-- Material for the task follows --

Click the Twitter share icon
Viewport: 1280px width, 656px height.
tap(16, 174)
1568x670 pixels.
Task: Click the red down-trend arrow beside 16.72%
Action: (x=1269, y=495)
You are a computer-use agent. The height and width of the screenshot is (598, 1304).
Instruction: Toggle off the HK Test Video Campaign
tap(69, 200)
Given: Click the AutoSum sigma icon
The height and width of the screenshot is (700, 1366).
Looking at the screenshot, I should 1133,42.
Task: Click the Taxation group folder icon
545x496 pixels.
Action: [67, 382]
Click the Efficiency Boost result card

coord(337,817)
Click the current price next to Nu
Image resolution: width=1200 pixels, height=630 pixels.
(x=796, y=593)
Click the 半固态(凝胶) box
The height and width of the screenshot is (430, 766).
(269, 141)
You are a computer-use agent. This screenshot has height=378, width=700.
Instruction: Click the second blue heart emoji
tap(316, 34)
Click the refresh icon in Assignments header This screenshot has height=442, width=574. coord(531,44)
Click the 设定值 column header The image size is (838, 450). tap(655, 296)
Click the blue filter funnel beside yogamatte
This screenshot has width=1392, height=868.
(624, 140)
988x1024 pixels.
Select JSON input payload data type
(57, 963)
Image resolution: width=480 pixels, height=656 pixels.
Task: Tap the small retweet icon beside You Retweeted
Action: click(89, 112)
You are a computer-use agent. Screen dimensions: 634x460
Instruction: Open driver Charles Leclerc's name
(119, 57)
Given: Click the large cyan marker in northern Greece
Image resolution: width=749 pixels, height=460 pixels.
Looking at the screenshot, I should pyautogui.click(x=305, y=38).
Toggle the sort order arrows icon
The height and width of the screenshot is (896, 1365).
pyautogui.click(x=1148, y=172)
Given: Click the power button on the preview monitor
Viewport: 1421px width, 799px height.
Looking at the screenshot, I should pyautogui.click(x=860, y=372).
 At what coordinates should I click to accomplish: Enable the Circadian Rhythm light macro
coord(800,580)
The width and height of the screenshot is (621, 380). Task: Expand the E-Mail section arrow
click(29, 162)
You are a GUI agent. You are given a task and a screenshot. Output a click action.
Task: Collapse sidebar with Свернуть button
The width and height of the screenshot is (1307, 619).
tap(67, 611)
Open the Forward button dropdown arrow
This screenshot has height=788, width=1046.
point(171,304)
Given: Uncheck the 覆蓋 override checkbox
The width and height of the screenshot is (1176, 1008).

-- Material for the task concluded --

*Work request:* Work through the records line by line and tally those holding "agent". Reply with the number alone.

*Your solution:* 4